- Opening Delimiter -

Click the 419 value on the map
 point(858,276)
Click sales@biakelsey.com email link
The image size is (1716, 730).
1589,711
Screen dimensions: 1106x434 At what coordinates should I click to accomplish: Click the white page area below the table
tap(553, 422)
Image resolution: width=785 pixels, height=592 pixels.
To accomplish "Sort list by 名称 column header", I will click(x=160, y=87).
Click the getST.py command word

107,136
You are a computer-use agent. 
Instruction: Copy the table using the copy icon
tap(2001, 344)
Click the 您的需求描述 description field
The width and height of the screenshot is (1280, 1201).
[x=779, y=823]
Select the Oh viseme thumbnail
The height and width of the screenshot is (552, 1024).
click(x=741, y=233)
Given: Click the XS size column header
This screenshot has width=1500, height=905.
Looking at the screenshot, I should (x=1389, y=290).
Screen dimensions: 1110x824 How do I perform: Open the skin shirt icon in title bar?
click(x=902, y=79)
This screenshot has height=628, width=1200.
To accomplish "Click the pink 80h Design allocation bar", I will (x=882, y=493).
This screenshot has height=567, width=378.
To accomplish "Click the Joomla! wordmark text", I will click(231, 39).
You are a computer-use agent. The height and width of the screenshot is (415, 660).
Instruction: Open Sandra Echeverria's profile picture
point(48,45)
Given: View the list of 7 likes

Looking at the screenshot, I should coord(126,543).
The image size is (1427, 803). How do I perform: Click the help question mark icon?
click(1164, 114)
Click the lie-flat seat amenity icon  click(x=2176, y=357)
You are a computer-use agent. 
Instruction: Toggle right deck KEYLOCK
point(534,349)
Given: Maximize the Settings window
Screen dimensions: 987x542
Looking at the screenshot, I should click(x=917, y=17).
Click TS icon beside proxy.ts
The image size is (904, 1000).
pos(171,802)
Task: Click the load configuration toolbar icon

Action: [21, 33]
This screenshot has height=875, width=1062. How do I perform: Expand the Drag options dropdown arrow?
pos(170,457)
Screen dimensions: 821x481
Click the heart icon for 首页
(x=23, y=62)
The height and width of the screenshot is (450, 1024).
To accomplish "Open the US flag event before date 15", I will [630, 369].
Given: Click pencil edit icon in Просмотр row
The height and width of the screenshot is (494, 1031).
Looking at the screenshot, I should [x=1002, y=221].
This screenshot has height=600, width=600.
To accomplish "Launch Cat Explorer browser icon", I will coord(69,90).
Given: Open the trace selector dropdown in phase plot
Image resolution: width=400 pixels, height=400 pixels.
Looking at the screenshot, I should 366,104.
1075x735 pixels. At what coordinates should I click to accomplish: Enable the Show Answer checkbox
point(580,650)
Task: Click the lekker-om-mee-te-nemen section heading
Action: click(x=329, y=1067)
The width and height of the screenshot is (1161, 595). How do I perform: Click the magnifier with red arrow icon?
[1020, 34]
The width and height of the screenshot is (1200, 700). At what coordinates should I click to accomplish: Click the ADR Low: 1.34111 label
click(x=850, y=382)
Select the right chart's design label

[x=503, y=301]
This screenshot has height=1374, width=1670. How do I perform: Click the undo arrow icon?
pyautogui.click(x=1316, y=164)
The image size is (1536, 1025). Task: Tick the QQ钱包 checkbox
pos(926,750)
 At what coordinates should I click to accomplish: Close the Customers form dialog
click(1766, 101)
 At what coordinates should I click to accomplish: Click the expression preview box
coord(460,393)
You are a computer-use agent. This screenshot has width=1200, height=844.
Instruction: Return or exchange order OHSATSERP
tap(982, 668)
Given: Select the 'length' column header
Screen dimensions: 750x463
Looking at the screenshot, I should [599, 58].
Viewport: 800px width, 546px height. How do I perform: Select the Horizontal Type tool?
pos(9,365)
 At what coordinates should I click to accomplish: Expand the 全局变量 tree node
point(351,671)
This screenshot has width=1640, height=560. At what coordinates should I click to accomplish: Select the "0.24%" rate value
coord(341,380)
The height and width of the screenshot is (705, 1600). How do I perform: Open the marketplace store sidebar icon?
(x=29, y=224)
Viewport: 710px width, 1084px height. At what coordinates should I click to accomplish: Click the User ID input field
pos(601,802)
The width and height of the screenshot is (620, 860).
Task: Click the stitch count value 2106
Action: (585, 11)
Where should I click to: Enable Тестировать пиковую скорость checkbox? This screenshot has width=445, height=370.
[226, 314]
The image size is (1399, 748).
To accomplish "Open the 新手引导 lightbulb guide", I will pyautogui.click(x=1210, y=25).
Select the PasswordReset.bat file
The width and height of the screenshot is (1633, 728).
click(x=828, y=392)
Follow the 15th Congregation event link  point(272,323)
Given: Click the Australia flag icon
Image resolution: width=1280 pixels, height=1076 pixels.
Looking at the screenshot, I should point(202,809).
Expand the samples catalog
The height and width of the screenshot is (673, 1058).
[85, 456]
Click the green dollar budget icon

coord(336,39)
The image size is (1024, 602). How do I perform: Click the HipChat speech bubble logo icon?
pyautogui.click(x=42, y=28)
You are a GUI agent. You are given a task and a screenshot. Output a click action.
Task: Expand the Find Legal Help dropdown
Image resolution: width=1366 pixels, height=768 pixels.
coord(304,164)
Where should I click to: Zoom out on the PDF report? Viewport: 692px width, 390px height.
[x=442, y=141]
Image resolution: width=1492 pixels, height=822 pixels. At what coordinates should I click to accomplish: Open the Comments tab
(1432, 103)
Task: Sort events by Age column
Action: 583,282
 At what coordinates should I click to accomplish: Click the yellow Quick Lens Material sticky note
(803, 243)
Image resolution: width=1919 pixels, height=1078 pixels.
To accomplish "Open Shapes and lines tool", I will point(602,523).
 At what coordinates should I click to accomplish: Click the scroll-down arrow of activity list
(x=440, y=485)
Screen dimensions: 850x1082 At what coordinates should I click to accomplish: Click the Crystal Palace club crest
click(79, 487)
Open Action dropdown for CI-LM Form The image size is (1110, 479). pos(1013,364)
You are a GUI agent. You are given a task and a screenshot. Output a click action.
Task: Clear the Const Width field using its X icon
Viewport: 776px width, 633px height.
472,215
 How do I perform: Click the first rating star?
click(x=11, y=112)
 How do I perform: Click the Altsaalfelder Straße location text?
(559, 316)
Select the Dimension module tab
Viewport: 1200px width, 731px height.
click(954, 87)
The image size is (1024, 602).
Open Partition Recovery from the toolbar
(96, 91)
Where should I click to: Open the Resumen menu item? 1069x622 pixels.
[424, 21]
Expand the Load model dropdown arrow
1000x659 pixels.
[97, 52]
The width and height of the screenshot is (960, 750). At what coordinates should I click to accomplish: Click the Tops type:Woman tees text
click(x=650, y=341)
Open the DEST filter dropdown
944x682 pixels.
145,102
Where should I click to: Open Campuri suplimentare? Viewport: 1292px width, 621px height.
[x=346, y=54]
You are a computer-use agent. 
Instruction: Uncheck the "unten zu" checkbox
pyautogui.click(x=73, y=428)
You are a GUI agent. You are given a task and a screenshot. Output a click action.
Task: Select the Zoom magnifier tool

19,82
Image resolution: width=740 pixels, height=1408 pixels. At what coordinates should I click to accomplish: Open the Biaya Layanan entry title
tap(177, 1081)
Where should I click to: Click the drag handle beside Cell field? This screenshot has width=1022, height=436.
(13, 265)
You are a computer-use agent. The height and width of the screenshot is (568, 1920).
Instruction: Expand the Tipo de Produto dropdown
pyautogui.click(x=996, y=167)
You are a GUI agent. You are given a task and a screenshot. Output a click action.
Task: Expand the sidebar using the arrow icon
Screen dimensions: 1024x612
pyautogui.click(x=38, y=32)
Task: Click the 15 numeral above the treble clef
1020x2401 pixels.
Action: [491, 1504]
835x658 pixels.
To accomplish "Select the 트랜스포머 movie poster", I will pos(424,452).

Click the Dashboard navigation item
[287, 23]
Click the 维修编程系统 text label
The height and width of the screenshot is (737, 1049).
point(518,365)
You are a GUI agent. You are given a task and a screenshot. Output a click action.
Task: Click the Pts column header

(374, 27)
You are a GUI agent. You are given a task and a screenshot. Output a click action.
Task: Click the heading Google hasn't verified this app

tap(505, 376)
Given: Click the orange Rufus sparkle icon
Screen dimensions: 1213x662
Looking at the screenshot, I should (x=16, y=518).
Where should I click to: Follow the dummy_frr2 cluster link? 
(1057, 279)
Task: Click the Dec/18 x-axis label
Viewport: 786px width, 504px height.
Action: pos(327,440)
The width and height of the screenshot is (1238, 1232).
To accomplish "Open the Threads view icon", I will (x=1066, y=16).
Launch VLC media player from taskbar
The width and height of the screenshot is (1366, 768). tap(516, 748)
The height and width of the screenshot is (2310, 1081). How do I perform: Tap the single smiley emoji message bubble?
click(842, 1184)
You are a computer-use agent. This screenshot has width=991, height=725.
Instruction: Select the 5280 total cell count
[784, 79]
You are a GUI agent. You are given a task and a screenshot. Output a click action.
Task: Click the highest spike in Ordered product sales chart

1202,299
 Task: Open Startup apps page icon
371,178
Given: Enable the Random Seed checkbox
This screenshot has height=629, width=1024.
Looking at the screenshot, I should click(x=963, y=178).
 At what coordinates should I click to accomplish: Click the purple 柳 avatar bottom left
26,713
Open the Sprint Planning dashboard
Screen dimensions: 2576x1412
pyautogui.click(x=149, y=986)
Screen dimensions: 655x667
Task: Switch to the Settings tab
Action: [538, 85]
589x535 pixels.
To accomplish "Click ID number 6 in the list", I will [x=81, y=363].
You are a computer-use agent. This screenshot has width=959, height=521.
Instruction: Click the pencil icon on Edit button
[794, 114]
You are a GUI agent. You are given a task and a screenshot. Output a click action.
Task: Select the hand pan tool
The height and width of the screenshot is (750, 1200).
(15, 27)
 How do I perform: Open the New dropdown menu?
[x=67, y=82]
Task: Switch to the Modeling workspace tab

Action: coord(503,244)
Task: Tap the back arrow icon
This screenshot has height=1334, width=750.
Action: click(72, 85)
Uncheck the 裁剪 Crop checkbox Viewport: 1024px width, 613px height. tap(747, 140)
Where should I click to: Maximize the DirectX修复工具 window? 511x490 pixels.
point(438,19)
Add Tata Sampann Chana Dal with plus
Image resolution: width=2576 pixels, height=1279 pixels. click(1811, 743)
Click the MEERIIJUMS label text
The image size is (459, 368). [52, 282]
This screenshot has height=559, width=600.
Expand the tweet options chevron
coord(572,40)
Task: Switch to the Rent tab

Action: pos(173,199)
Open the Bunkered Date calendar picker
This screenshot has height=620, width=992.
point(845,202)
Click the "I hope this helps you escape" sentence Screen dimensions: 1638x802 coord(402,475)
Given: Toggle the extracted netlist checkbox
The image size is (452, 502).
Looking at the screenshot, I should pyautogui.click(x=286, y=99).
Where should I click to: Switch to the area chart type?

- Closing Delimiter -

Work order –
Within the material above, show every line that includes "flag".

Answer to this problem –
To accomplish "Open the US flag event before date 15", I will [630, 369].
Given: Click the Australia flag icon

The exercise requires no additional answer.